## Supplied text
However, we know that propgate always computes a matrix product
against `J`. One important property is if `v` is 0, we know from
the fact that matrix multiplication is a linear operator, that `v*J`
is also 0. This is what the the `if`-statement is saying. If all the 
input derivatives are 0, we know the outputs are 0, even without
running propagate. This property is important in autograd as we often
do more compute that is not related to the loss, and do not
want to waste time computing zero gradients for it.

This would be more expensive to check if we have to check that each element of a matrix was zero. So we use `None` in grad to represent a value _known_ to be full of only zeros, making the check constant time. PyTorch's autograd does the exact same check. For historical reasons it uses undefined tensors (`at::Tensor()`) in C++ to represent these known-to-be-zero tensors. This has implications for when we generate gradients for aggregate operators as we will see later. When working with the PyTorch autograd, you should keep in mind that undefined tensors are always used to represent these known-to-be-zero values. 

# Gradients of Gradients

Notice how the definition of `propagate` works on `Variables` not `Tensors`. This is so that it can calculate the gradient of some other gradient. Just think of the first gradient computation like any other compute you can do. There is no reason why you can't take a gradient of that compute as well. As a concrete example lets look at this code:



In [None]:
def run_gradients(my_fn, second_loss=True):
    reset_tape()
    a = Variable.constant(a_global, name='a')
    b = Variable.constant(b_global, name='b')

    # our first loss
    L0 = (my_fn(a, b)).sum(name='L0')

    # compute derivatives of our inputs
    dL0_da, dL0_db = grad(L0, [a, b])
    if not second_loss:
      return dL0_da, dL0_db

    # now lets compute the L2 norm of our derivatives
    L1 = (dL0_da*dL0_da + dL0_db*dL0_db).sum(name='L1')

    # and take the gradient of that.
    # notice there are two losses involved.
    dL1_da, dL1_db = grad(L1, [a, b])
    return dL1_da, dL1_db

da, db = run_gradients(simple)
print("da", da)
print("db", db)

a = tensor([0.4605, 0.4061, 0.9422, 0.3946])
b = tensor([0.0850, 0.3296, 0.9888, 0.6494])
v0 = a + b
v1 = v0 * b
L0 = v1.sum()
dL0 ------------------------
v3 = v2.expand(4)
v4 = v3 * b
v5 = v3 * v0
v6 = v5 + v4
dL0_dL0 = v2
dL0_dv1 = v3
dL0_dv0 = v4
dL0_db = v6
dL0_da = v4
------------------------
v7 = v4 * v4
v8 = v6 * v6
v9 = v7 + v8
L1 = v9.sum()
dL1 ------------------------
v11 = v10.expand(4)
v12 = v11 * v6
v13 = v11 * v6
v14 = v12 + v13
v15 = v11 * v4
v16 = v11 * v4
v17 = v15 + v16
v18 = v17 + v14
v19 = v14 * v0
v20 = v14 * v3
v21 = v18 * b
v22 = v18 * v3
v23 = v19 + v21
v24 = v23.sum()

## Dataset content

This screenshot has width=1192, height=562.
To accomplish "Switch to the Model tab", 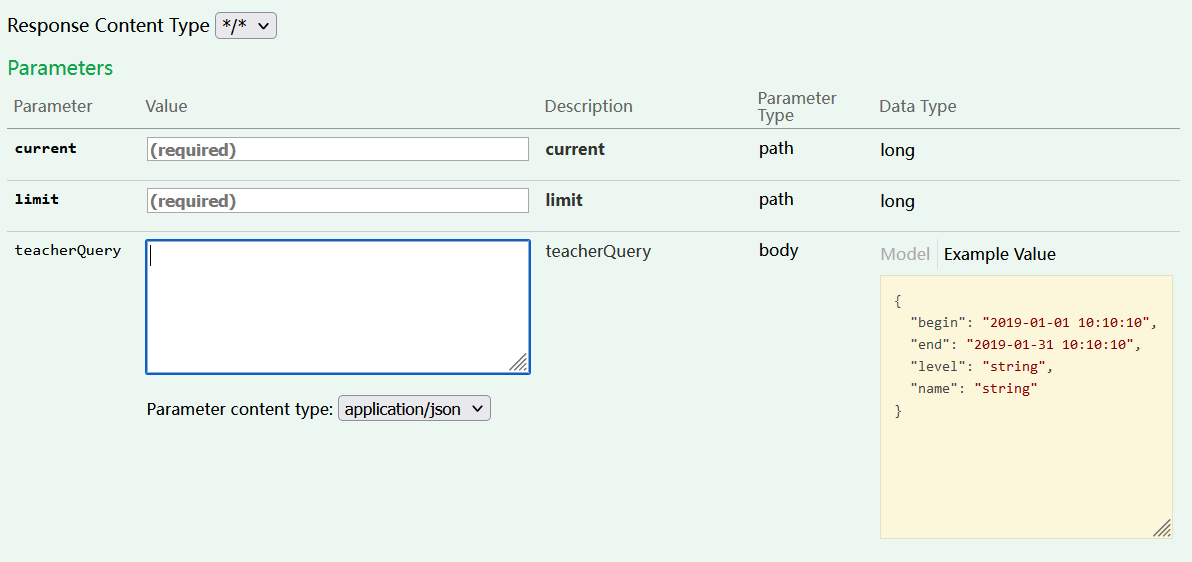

## Task instructions
Retype the part of the autograd text starting at "dL1_da, dL1_db = grad(L1, [a, b])" and ending at "v3 = v2.expand(4)".

## Result of the task
dL1_da, dL1_db = grad(L1, [a, b])
    return dL1_da, dL1_db

da, db = run_gradients(simple)
print("da", da)
print("db", db)

a = tensor([0.4605, 0.4061, 0.9422, 0.3946])
b = tensor([0.0850, 0.3296, 0.9888, 0.6494])
v0 = a + b
v1 = v0 * b
L0 = v1.sum()
dL0 ------------------------
v3 = v2.expand(4)